_TASK_
Render the material below as a numbered list, leaving out the blank lines.

[Pointing records for text and elements]
------------------------------------

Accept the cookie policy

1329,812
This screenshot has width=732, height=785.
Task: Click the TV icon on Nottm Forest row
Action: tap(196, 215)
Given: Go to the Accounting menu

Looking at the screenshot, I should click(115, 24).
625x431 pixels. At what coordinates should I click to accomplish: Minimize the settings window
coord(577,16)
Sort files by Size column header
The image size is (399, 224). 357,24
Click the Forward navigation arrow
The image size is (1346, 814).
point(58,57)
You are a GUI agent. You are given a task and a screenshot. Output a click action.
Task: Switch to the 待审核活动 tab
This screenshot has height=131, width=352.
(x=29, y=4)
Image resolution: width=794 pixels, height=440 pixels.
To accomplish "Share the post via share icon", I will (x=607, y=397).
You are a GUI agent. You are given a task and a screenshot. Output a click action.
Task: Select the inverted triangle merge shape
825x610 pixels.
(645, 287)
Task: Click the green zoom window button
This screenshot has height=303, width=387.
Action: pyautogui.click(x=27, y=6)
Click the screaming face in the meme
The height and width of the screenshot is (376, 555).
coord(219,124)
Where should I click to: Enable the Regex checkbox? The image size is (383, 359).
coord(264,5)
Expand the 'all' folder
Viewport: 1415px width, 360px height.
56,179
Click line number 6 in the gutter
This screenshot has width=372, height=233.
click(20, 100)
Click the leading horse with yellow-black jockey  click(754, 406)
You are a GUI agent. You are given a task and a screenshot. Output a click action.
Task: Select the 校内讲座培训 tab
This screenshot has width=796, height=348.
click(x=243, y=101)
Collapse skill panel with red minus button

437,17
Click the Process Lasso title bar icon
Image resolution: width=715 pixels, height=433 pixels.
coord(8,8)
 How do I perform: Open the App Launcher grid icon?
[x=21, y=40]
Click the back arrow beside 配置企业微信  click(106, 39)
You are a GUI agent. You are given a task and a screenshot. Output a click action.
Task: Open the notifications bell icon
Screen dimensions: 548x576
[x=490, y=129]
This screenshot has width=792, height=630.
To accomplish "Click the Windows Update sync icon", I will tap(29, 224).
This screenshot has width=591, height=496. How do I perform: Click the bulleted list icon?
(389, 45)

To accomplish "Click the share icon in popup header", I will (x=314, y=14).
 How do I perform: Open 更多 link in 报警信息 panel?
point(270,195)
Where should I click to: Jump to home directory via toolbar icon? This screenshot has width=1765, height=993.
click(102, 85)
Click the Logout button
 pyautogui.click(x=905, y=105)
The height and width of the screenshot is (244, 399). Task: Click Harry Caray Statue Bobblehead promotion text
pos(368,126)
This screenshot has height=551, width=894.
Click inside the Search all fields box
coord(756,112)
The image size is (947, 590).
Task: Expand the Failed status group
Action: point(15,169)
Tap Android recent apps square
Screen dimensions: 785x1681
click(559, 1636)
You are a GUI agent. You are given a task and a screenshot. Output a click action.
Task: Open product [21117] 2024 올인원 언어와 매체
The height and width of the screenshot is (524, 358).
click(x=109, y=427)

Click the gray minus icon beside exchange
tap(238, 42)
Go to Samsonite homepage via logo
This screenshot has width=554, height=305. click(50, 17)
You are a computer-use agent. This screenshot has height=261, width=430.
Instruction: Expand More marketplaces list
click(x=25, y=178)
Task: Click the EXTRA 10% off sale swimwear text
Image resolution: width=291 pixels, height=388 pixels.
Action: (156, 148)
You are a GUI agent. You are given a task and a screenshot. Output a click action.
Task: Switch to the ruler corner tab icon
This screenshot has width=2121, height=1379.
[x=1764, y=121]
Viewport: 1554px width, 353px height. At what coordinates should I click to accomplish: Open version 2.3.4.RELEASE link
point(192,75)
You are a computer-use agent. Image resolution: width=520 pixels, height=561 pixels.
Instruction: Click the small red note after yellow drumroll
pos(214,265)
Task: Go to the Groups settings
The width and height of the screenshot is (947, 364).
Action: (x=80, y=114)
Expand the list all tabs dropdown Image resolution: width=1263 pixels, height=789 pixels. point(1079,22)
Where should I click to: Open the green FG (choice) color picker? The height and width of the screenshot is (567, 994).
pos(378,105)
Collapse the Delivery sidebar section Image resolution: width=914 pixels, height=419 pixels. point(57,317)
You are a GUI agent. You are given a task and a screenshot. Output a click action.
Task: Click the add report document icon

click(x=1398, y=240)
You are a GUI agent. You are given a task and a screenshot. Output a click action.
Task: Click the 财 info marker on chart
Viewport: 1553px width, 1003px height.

------------------------------------

_RESULT OF THIS TASK_
1. Accept the cookie policy
2. 1329,812
3. This screenshot has width=732, height=785.
4. Task: Click the TV icon on Nottm Forest row
5. Action: tap(196, 215)
6. Given: Go to the Accounting menu
7. Looking at the screenshot, I should click(115, 24).
8. 625x431 pixels. At what coordinates should I click to accomplish: Minimize the settings window
9. coord(577,16)
10. Sort files by Size column header
11. The image size is (399, 224). 357,24
12. Click the Forward navigation arrow
13. The image size is (1346, 814).
14. point(58,57)
15. You are a GUI agent. You are given a task and a screenshot. Output a click action.
16. Task: Switch to the 待审核活动 tab
17. This screenshot has height=131, width=352.
18. (x=29, y=4)
19. Image resolution: width=794 pixels, height=440 pixels.
20. To accomplish "Share the post via share icon", I will (x=607, y=397).
21. You are a GUI agent. You are given a task and a screenshot. Output a click action.
22. Task: Select the inverted triangle merge shape
23. 825x610 pixels.
24. (645, 287)
25. Task: Click the green zoom window button
26. This screenshot has height=303, width=387.
27. Action: pyautogui.click(x=27, y=6)
28. Click the screaming face in the meme
29. The height and width of the screenshot is (376, 555).
30. coord(219,124)
31. Where should I click to: Enable the Regex checkbox? The image size is (383, 359).
32. coord(264,5)
33. Expand the 'all' folder
34. Viewport: 1415px width, 360px height.
35. 56,179
36. Click line number 6 in the gutter
37. This screenshot has width=372, height=233.
38. click(20, 100)
39. Click the leading horse with yellow-black jockey  click(754, 406)
40. You are a GUI agent. You are given a task and a screenshot. Output a click action.
41. Task: Select the 校内讲座培训 tab
42. This screenshot has width=796, height=348.
43. click(x=243, y=101)
44. Collapse skill panel with red minus button
45. 437,17
46. Click the Process Lasso title bar icon
47. Image resolution: width=715 pixels, height=433 pixels.
48. coord(8,8)
49.  How do I perform: Open the App Launcher grid icon?
50. [x=21, y=40]
51. Click the back arrow beside 配置企业微信  click(106, 39)
52. You are a GUI agent. You are given a task and a screenshot. Output a click action.
53. Task: Open the notifications bell icon
54. Screen dimensions: 548x576
55. [x=490, y=129]
56. This screenshot has width=792, height=630.
57. To accomplish "Click the Windows Update sync icon", I will tap(29, 224).
58. This screenshot has width=591, height=496. How do I perform: Click the bulleted list icon?
59. (389, 45)
60. To accomplish "Click the share icon in popup header", I will (x=314, y=14).
61.  How do I perform: Open 更多 link in 报警信息 panel?
62. point(270,195)
63. Where should I click to: Jump to home directory via toolbar icon? This screenshot has width=1765, height=993.
64. click(102, 85)
65. Click the Logout button
66.  pyautogui.click(x=905, y=105)
67. The height and width of the screenshot is (244, 399). Task: Click Harry Caray Statue Bobblehead promotion text
68. pos(368,126)
69. This screenshot has height=551, width=894.
70. Click inside the Search all fields box
71. coord(756,112)
72. The image size is (947, 590).
73. Task: Expand the Failed status group
74. Action: point(15,169)
75. Tap Android recent apps square
76. Screen dimensions: 785x1681
77. click(559, 1636)
78. You are a GUI agent. You are given a task and a screenshot. Output a click action.
79. Task: Open product [21117] 2024 올인원 언어와 매체
80. The height and width of the screenshot is (524, 358).
81. click(x=109, y=427)
82. Click the gray minus icon beside exchange
83. tap(238, 42)
84. Go to Samsonite homepage via logo
85. This screenshot has width=554, height=305. click(50, 17)
86. You are a computer-use agent. This screenshot has height=261, width=430.
87. Instruction: Expand More marketplaces list
88. click(x=25, y=178)
89. Task: Click the EXTRA 10% off sale swimwear text
90. Image resolution: width=291 pixels, height=388 pixels.
91. Action: (156, 148)
92. You are a GUI agent. You are given a task and a screenshot. Output a click action.
93. Task: Switch to the ruler corner tab icon
94. This screenshot has width=2121, height=1379.
95. [x=1764, y=121]
96. Viewport: 1554px width, 353px height. At what coordinates should I click to accomplish: Open version 2.3.4.RELEASE link
97. point(192,75)
98. You are a computer-use agent. Image resolution: width=520 pixels, height=561 pixels.
99. Instruction: Click the small red note after yellow drumroll
100. pos(214,265)
101. Task: Go to the Groups settings
102. The width and height of the screenshot is (947, 364).
103. Action: (x=80, y=114)
104. Expand the list all tabs dropdown Image resolution: width=1263 pixels, height=789 pixels. point(1079,22)
105. Where should I click to: Open the green FG (choice) color picker? The height and width of the screenshot is (567, 994).
106. pos(378,105)
107. Collapse the Delivery sidebar section Image resolution: width=914 pixels, height=419 pixels. point(57,317)
108. You are a GUI agent. You are given a task and a screenshot. Output a click action.
109. Task: Click the add report document icon
110. click(x=1398, y=240)
111. You are a GUI agent. You are given a task and a screenshot. Output a click action.
112. Task: Click the 财 info marker on chart
113. Viewport: 1553px width, 1003px height.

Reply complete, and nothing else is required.